#### Provided records
=======

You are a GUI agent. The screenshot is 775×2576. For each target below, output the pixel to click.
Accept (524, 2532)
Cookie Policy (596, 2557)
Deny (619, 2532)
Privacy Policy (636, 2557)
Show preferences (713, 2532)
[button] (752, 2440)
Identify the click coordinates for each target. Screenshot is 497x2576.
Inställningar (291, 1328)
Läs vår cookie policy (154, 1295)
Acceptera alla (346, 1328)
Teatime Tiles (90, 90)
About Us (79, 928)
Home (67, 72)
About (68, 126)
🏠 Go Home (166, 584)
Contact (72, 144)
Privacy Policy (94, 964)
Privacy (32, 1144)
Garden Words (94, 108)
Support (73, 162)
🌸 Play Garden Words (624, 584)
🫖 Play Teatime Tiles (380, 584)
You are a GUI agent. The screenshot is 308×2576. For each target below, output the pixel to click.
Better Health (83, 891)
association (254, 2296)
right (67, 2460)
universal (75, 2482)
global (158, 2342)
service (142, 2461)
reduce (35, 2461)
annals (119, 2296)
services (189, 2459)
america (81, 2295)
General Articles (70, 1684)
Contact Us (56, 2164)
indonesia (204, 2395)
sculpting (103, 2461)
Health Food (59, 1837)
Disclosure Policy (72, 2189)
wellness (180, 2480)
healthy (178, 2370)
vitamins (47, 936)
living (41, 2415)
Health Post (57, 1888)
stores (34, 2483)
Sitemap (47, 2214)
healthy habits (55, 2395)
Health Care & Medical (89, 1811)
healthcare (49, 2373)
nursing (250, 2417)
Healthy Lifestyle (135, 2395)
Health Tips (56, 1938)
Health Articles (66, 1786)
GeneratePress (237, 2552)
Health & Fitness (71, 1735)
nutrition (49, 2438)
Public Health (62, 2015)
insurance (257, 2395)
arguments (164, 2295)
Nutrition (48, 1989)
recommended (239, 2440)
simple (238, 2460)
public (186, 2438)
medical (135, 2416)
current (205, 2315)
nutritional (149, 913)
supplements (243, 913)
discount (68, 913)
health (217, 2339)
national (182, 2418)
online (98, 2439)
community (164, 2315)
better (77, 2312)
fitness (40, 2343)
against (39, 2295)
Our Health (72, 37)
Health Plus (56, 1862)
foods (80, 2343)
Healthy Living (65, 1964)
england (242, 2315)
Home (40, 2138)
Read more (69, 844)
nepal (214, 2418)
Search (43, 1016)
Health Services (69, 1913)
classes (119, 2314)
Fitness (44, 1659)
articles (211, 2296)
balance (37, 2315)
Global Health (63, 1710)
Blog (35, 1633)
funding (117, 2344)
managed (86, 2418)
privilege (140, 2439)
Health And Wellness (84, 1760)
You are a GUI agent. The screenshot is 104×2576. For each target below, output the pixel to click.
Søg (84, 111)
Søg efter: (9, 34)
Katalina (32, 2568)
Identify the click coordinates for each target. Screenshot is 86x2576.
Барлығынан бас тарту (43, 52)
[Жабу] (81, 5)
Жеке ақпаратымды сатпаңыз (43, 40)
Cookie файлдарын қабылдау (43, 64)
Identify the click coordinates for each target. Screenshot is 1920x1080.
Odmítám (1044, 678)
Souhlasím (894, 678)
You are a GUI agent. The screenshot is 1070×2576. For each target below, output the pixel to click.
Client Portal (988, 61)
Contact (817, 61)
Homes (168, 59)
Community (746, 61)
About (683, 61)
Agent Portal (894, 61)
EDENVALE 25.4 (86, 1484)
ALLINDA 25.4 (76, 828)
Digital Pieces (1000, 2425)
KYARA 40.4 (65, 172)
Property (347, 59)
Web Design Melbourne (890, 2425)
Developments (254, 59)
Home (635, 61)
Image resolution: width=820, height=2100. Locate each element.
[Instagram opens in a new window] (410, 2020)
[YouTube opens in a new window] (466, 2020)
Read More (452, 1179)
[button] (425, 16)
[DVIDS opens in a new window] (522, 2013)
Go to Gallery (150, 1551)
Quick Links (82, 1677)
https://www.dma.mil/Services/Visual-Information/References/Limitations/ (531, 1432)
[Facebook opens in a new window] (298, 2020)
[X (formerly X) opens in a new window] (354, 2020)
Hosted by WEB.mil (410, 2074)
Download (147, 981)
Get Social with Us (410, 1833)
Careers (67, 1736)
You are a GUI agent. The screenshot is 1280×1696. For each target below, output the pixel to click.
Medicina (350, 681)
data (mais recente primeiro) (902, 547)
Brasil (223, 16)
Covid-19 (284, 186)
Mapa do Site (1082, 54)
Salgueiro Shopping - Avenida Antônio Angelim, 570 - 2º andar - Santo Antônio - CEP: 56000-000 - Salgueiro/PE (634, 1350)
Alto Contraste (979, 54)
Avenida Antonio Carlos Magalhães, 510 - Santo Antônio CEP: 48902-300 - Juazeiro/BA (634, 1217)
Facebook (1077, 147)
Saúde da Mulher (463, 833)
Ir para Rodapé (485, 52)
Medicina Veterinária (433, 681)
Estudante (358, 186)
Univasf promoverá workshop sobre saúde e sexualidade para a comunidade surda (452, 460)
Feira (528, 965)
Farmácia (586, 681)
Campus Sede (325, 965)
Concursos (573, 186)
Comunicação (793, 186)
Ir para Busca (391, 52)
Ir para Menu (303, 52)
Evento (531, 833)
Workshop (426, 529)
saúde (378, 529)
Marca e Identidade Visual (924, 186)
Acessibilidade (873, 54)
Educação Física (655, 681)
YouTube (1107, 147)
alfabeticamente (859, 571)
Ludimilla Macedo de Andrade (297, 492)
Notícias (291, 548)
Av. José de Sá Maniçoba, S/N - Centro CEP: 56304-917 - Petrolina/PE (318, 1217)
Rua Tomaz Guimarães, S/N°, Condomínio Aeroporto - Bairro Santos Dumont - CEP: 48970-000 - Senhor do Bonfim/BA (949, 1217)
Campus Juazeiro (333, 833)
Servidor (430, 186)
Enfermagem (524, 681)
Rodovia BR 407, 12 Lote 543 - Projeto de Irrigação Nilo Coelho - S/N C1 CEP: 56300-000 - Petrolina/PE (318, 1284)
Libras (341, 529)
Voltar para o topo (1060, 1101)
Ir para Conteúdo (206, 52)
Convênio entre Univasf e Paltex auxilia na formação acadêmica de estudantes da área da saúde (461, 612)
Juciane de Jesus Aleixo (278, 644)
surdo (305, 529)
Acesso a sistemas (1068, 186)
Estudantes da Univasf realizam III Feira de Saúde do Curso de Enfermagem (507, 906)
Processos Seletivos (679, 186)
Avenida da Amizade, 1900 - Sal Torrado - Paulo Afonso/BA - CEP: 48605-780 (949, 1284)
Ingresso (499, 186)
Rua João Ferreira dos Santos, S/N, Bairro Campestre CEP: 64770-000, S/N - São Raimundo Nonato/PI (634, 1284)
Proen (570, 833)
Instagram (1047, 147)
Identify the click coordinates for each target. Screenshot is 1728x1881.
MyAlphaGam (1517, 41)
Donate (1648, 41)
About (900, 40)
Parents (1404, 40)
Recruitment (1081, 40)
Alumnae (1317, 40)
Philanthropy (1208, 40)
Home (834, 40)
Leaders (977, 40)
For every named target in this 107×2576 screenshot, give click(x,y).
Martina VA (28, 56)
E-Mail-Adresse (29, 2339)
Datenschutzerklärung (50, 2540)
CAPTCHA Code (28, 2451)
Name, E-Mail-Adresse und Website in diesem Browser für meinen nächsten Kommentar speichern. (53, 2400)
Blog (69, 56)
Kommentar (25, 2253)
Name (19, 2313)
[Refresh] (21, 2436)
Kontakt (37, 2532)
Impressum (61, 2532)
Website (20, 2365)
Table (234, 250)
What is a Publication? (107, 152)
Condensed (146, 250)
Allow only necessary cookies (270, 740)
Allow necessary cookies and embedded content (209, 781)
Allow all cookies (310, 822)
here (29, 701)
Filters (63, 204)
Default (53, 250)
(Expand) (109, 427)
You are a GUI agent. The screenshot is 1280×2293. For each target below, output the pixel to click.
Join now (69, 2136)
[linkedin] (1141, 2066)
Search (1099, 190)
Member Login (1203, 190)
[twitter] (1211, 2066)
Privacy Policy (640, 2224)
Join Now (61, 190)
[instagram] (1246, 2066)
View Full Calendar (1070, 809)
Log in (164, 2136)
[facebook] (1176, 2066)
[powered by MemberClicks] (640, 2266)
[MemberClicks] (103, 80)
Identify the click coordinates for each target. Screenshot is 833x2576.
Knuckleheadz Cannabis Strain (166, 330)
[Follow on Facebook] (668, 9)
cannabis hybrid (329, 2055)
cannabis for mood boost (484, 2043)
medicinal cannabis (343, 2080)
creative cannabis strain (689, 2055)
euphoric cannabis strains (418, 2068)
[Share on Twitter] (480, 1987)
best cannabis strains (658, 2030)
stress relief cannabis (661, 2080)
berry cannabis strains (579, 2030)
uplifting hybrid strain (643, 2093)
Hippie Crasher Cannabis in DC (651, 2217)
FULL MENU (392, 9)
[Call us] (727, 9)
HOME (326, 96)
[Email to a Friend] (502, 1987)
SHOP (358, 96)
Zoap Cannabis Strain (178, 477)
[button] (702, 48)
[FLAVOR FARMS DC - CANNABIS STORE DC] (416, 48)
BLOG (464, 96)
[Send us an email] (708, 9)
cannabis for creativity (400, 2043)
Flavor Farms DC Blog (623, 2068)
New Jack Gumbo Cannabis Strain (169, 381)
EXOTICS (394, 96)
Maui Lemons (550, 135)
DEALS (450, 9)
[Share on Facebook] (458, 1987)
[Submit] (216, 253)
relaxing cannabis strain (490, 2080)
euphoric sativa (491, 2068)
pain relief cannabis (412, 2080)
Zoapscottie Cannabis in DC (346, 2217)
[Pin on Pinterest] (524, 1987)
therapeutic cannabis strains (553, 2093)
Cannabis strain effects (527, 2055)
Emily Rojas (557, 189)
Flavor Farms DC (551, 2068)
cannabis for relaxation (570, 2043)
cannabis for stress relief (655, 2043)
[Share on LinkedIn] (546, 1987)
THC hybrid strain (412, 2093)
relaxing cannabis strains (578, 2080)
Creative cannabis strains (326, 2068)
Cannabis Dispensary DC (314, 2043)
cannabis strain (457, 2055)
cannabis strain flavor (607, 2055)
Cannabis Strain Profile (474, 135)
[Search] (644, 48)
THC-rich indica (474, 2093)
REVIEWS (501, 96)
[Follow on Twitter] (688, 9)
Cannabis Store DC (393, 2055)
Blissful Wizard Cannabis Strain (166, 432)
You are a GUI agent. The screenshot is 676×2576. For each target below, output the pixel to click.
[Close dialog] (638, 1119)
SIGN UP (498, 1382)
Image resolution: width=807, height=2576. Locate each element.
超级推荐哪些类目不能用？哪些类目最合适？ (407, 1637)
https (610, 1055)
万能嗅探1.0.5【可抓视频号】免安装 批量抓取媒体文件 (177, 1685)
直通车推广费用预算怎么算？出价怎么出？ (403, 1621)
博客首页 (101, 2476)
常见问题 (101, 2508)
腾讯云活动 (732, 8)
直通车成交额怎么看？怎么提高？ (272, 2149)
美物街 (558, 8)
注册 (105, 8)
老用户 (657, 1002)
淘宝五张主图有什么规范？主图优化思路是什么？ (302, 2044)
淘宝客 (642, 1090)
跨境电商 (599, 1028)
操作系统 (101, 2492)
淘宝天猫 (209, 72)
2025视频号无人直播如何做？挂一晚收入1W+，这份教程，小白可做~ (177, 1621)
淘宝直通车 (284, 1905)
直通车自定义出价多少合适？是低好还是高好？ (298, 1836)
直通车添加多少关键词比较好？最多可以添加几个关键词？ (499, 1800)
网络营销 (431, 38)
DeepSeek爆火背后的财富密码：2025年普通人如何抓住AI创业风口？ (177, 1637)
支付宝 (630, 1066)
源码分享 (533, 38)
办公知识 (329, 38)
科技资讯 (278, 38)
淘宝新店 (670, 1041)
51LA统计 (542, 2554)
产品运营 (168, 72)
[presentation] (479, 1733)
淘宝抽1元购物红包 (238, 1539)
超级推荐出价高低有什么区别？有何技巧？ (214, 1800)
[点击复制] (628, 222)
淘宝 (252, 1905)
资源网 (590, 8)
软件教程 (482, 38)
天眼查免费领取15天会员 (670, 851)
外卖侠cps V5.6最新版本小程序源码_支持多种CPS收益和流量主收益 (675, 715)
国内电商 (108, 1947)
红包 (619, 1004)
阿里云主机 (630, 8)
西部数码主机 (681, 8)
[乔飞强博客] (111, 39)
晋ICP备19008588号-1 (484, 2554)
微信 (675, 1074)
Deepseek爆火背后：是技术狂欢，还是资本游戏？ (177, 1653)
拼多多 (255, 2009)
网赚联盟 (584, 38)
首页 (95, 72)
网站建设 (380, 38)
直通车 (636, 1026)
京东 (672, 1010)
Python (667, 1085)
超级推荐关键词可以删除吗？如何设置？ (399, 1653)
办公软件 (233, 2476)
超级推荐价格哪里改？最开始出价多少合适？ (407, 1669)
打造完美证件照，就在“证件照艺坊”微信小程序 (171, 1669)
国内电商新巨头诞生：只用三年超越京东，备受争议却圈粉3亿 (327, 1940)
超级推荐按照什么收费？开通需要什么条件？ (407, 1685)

=======

#### Prompt
Repeat word for word the lines above that run from the line containing "Recruitment (1081, 40)" through the line containing "Allow necessary cookies", both ends included, and nothing else.

#### Reply
Recruitment (1081, 40)
Alumnae (1317, 40)
Philanthropy (1208, 40)
Home (834, 40)
Leaders (977, 40)
For every named target in this 107×2576 screenshot, give click(x,y).
Martina VA (28, 56)
E-Mail-Adresse (29, 2339)
Datenschutzerklärung (50, 2540)
CAPTCHA Code (28, 2451)
Name, E-Mail-Adresse und Website in diesem Browser für meinen nächsten Kommentar speichern. (53, 2400)
Blog (69, 56)
Kommentar (25, 2253)
Name (19, 2313)
[Refresh] (21, 2436)
Kontakt (37, 2532)
Impressum (61, 2532)
Website (20, 2365)
Table (234, 250)
What is a Publication? (107, 152)
Condensed (146, 250)
Allow only necessary cookies (270, 740)
Allow necessary cookies and embedded content (209, 781)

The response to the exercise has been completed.